Screenshot and document pointing data:
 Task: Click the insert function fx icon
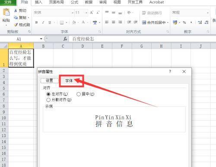[x=65, y=39]
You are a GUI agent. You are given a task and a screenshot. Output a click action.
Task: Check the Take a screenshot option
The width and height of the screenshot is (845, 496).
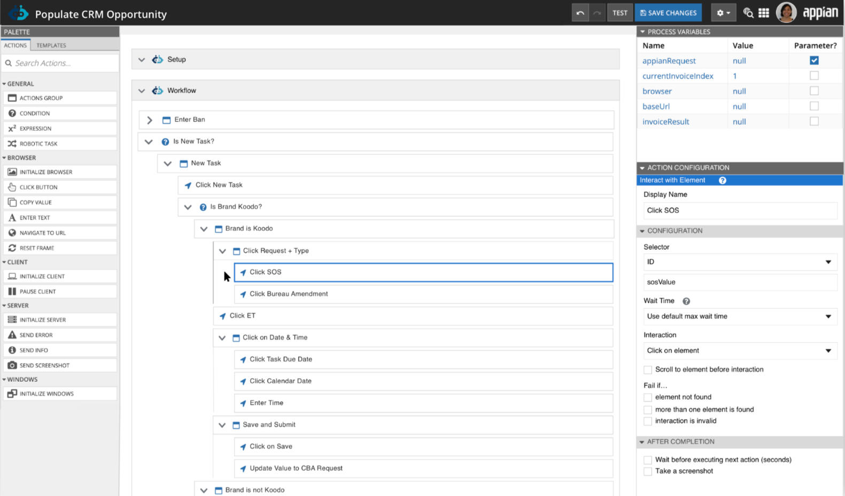(x=648, y=471)
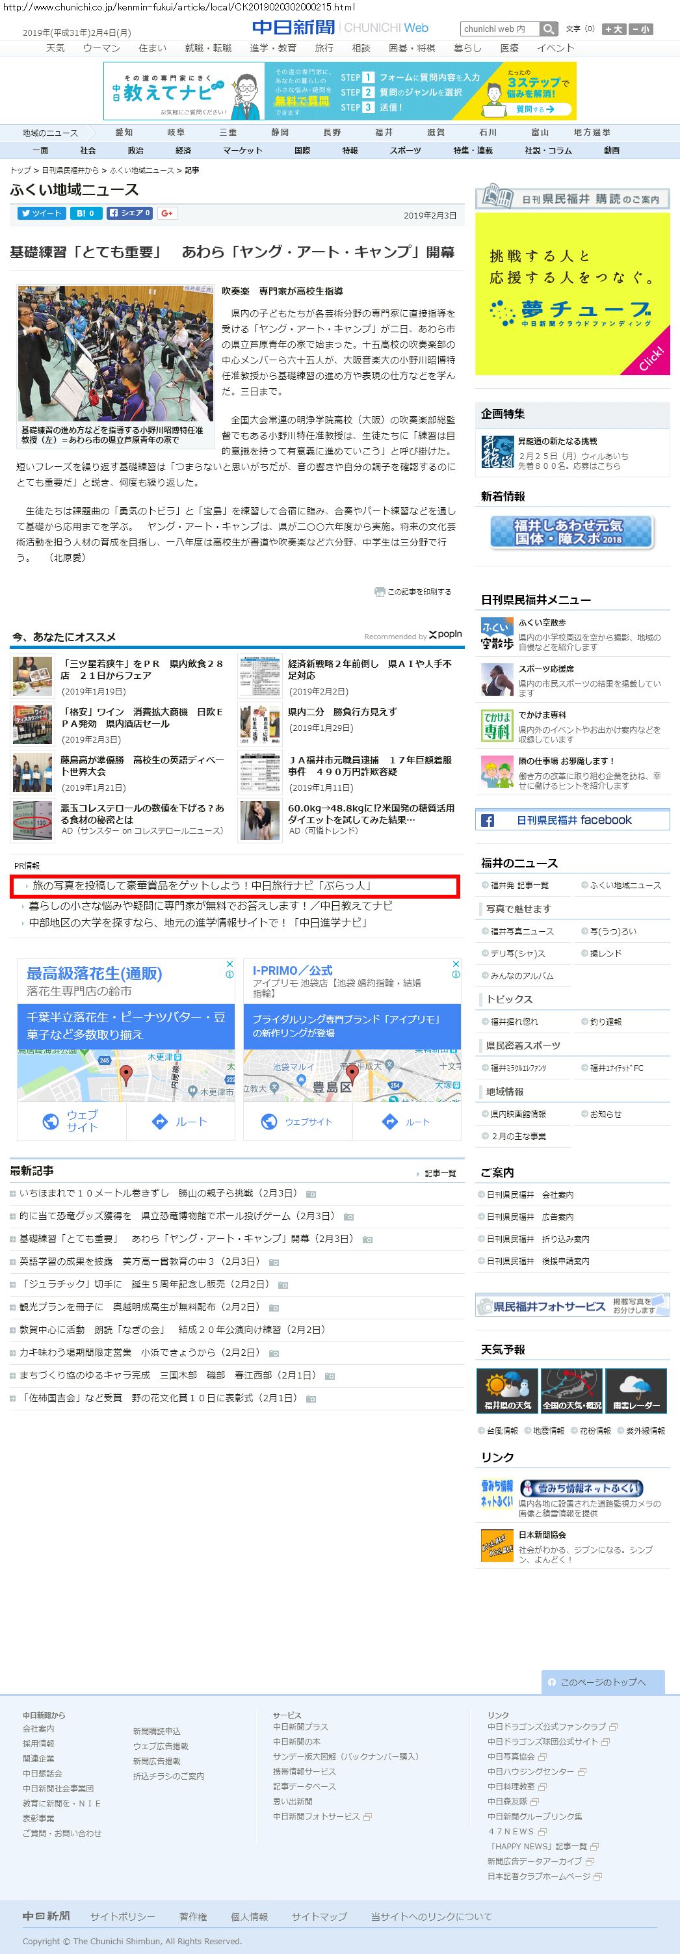Click the Twitter tweet share button

coord(42,213)
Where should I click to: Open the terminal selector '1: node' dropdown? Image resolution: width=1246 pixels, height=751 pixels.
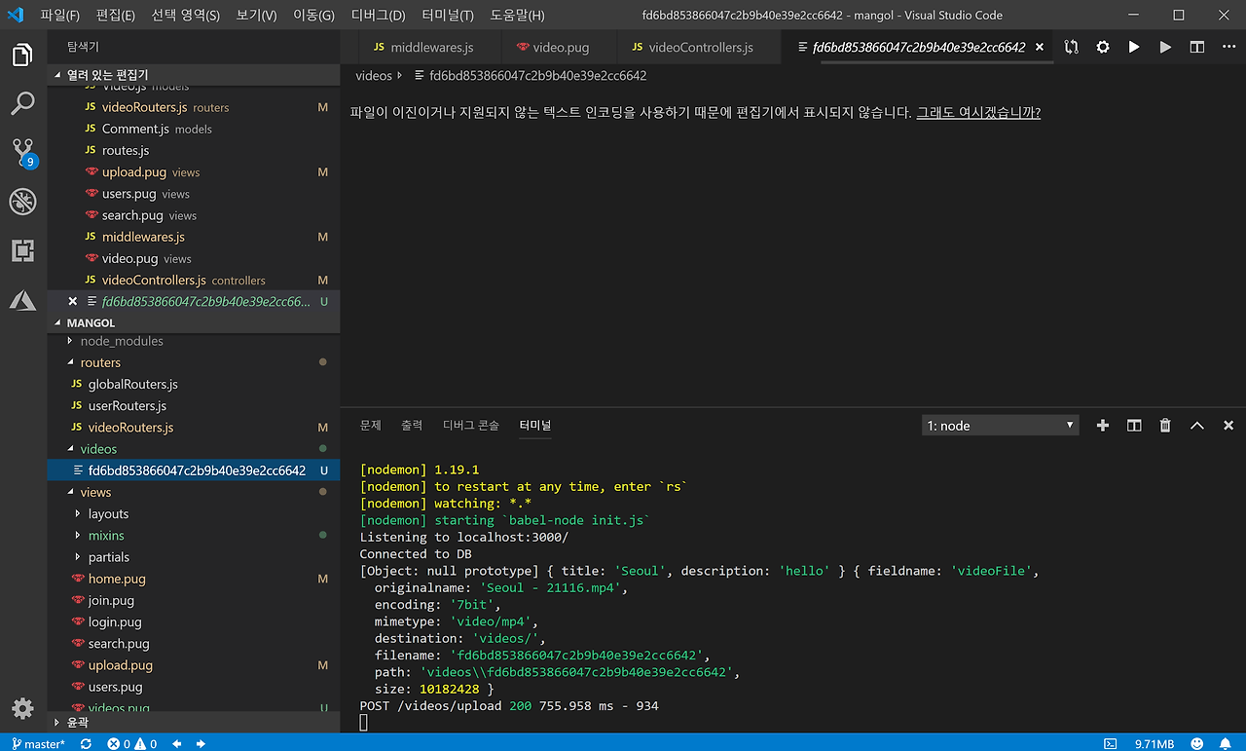[x=1000, y=426]
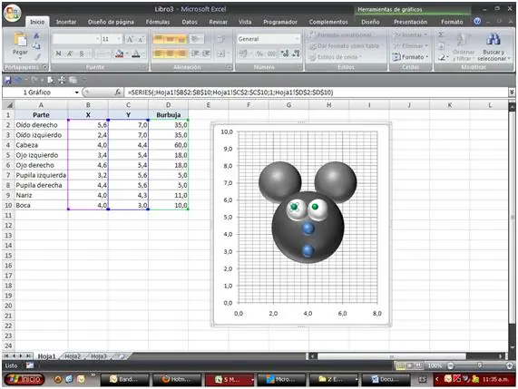Click the Office round logo button
Viewport: 518px width, 389px height.
click(13, 13)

Aim of the exercise:
Copy every one of the records above verbatim, leaving out the pictures.

Full output:
 Task: Click the insert function fx icon
[x=65, y=39]
You are a GUI agent. You are given a task and a screenshot. Output a click action.
Task: Check the Take a screenshot option
The width and height of the screenshot is (845, 496).
(x=648, y=471)
Click the Twitter tweet share button

coord(42,213)
Where should I click to: Open the terminal selector '1: node' dropdown? Image resolution: width=1246 pixels, height=751 pixels.
[x=1000, y=426]
Click the Office round logo button
Viewport: 518px width, 389px height.
click(13, 13)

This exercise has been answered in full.